Die Goldenen Zwanziger Jahre des letzten Jahrhunderts waren bekannterweise nicht für alle Menschen glänzend. Düster erlebte sie mein Großvater, der als Bergmanns arbeitete. Er wohnte mit seiner Familie in einer typischen Bergarbeitersiedlung im Ruhrgebiet. Von den Kindern, die meine Großmutter gebar, überlebten immerhin ein paar ihre ersten Jahre. Kurz vor dem frühen Tod meines Großvaters kam noch ein Nesthäkchen zur Welt, heftig verhätschelt von den Eltern, die sich schämten, da ihnen das letzte Kind im Grunde mehr Last als Freude brachte. In jenem Jahr jedoch, von dem ich hier erzähle, teilten sich nur die ersten vier Geschwister, die alles andere als verwöhnt wurden, ein Bett in der Küche. Meine Mutter Lydia war die zweitälteste Tochter.
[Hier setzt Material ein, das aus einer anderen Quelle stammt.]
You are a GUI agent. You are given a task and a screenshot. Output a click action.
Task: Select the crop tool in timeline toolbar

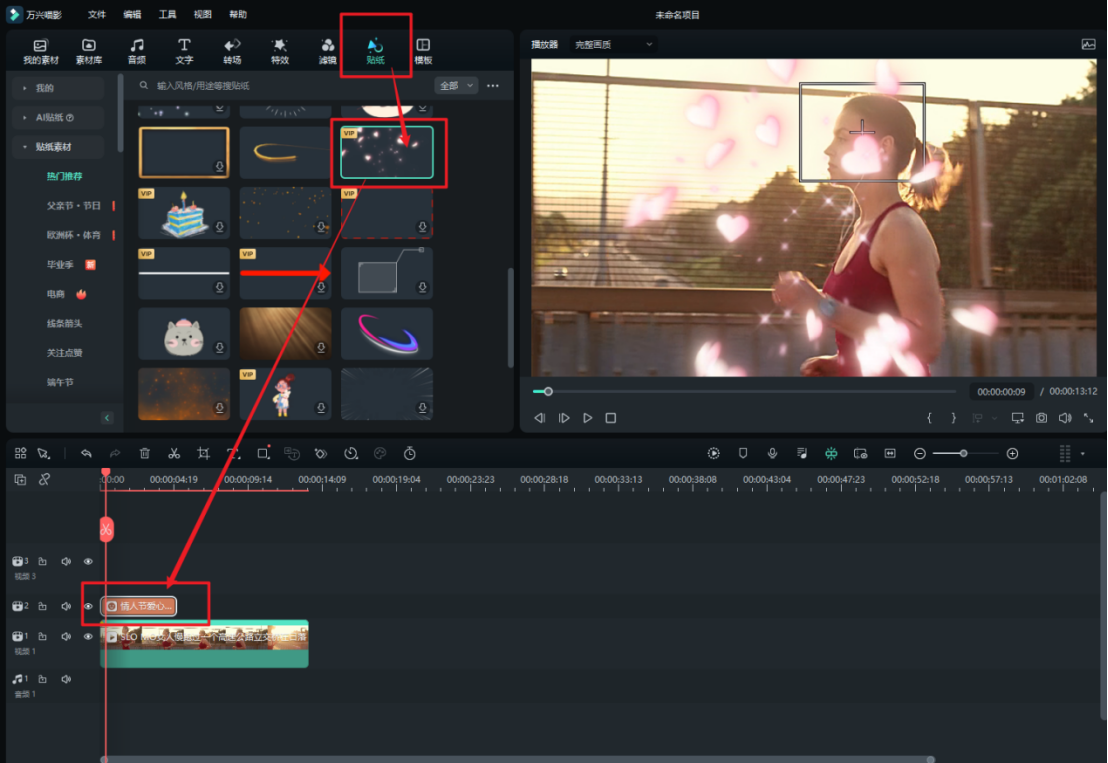203,453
Ihren Vater kannten die Kinder vor allem als einen schmächtigen, schwarzen Mann, der nicht sehr gesprächig war, wenn er vom Bergwerk heimkam. Wenig später jedoch, noch vor der Abendsuppe, strahlend weiß gewaschen und im frischen Hemd, saß er mit gekreuzten Beinen mitten auf dem Küchentisch, wo er im Licht der Gaslampe für die Familie nähte und stopfte. Großvater hatte ursprünglich das Schneiderhandwerk gelernt. So kam es, dass seine Kinder, trotz bitterer Armut, Kleidung trugen, die ganz ungewöhnlich ordentlich und unversehrt aussah, was seine Frau beglückte. Doch führte die besondere Fürsorge des Vaters dazu, dass der Neid Keile zwischen seine Kinder und die der anderen Bergleute trieb. Meine Mutter war darum als Kind froh, dass sie im Sommer selten selten passende Schuhe besaß und barfuß zur Schule gehen musste. Diesen Mangel teilte sie mit den anderen Kindern, er einte die Nachbarschaft.
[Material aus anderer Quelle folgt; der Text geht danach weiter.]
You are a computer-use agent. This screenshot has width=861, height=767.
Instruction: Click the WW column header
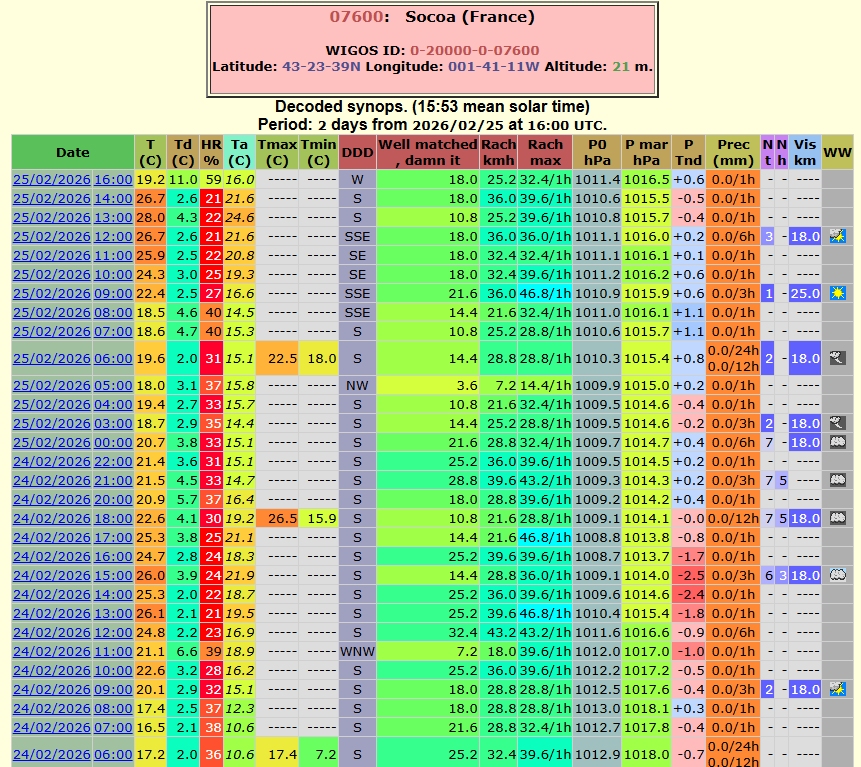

Im Winter ging das ausgelatschte Paar Damenpumps, in denen der ältere Bruder über das Jahr Fußball auf dem Straßenschotter gespielt hatte, in den Besitz von Lydia über. Jetzt war es zu rutschig für ihn, um noch Spaß am Fußballspielen zu haben. Sie war als Mädchen, als Schickse, ohnehin vom Spiel der Jungen ausgeschlossen. Wie gerne wäre sie dabei gewesen, zumal sie eine sehr gute Sportlerin war. Jedenfalls hatte sie jetzt etwas an den Füßen, um mit Holzklötzchen das Kicken zu üben, wobei sie die viel zu großen Pumps durch ihre dicken Wollsocken an den Füßen hielt. Einmal nahm sogar ein Fotograf, der eigens aus dem fernen Berlin angereist war, um das Leben in den Straßen der Bergarbeitersiedlungen zu dokumentieren, ein Foto von ihr mit ihren Fußballpumps auf. Das war ein großer Moment gewesen und hatte sie mit Stolz erfüllt.
Am Heiligen Abend saß Lydia auf der Fensterbank des Elternschlafzimmers und schaute auf den zentralen Siedlungsplatz hinunter, an dessen Kopfende sich, in einem barackenartigen Gebäude, die einzige Wirtschaft der Gegend befand.
Es war feucht und extrem kalt im Schlafzimmer. Sie konnte sich nicht erinnern, dass der Ofen in diesem Raum schon einmal befeuert worden war. Trotzdem harrte sie aus. Denn gegen sieben Uhr an diesem Abend wiederholte sich jedes Jahr ein ganz besonderes Schauspiel.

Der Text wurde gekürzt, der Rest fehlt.